LangChain is a framework for building context-aware, reasoning applications powered by LLMs. The langchain-together package provides chat models and embeddings.
Shell
pip install --upgrade langchain-together
Python
from langchain_together import ChatTogether

chat = ChatTogether(model="meta-llama/Llama-3.3-70B-Instruct-Turbo")

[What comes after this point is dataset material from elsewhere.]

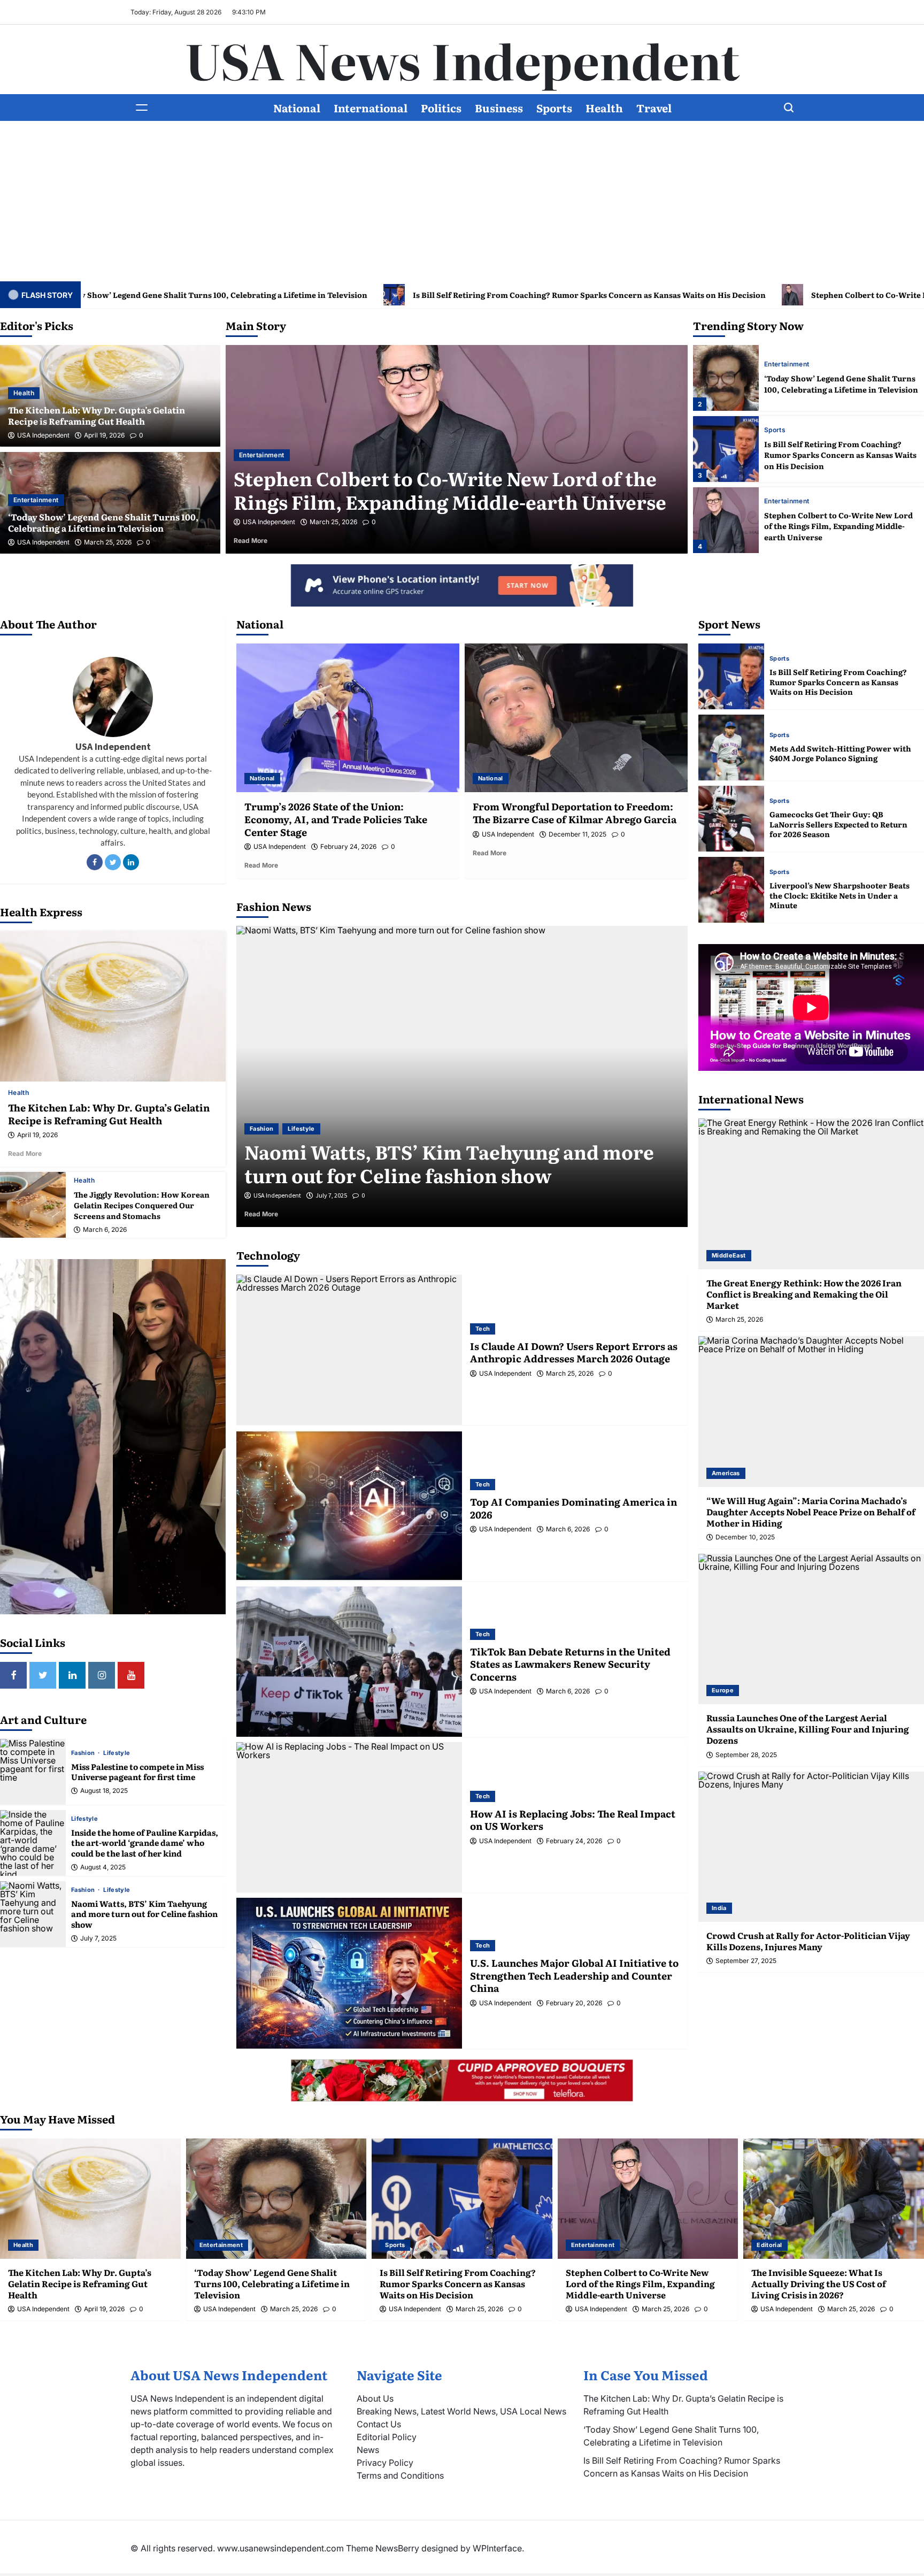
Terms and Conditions (400, 2475)
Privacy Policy (385, 2462)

for chunk in chat.stream("Tell me fun things to do in NYC"):
    print(chunk.content, end="", flush=True)
For RAG patterns with LangChain plus Together embeddings, see RAG integrations and the LangChain provider docs.

LlamaIndex

LlamaIndex is a data framework for connecting custom data sources to LLMs. Together AI works with LlamaIndex through the OpenAILike LLM and dedicated embedding classes.
Shell
pip install llama-index
Python
import os
from llama_index.llms import OpenAILike

llm = OpenAILike(
    model="meta-llama/Llama-3.3-70B-Instruct-Turbo",
    api_base="https://api.together.ai/v1",
    api_key=os.environ["TOGETHER_API_KEY"],
    is_chat_model=True,
    is_function_calling_model=True,
    temperature=0.1,
)

response = llm.complete("Explain large language models in 500 words.")
print(response)
For RAG patterns, see RAG integrations, the LlamaIndex Together LLM docs, and the LlamaIndex Together embeddings docs.

Helicone

Helicone is an open-source LLM observability platform. Route Together requests through Helicone’s gateway by overriding base_url and adding the auth header.
import os
from together import Together

client = Together(
    api_key=os.environ["TOGETHER_API_KEY"],
    base_url="https://together.hconeai.com/v1",
    default_headers={
        "Helicone-Auth": f"Bearer {os.environ['HELICONE_API_KEY']}",
    },
)

stream = client.chat.completions.create(
    model="Qwen/Qwen2.5-7B-Instruct-Turbo",
    messages=[
        {
            "role": "user",
            "content": "What are some fun things to do in New York?",
        }
    ],
    stream=True,
)

for chunk in stream:
    if chunk.choices:
        print(chunk.choices[0].delta.content or "", end="", flush=True)

Agent frameworks

Each framework below has a dedicated guide with installation, model selection, and runnable examples:
  • CrewAI: Open-source orchestration for multi-agent workflows.
  • LangGraph: Stateful, multi-actor applications built on LangChain.
  • DSPy: Modular AI systems written in code instead of prompt strings.
  • PydanticAI: Typed agent framework from the Pydantic team.
  • AutoGen (AG2): Conversational multi-agent systems.
  • Agno: Open-source library for multimodal agents.
  • Composio: Tool-use platform for connecting agents to external services.

Vector stores and RAG

For Pinecone, MongoDB, Pixeltable, and other vector-store integrations, see RAG integrations.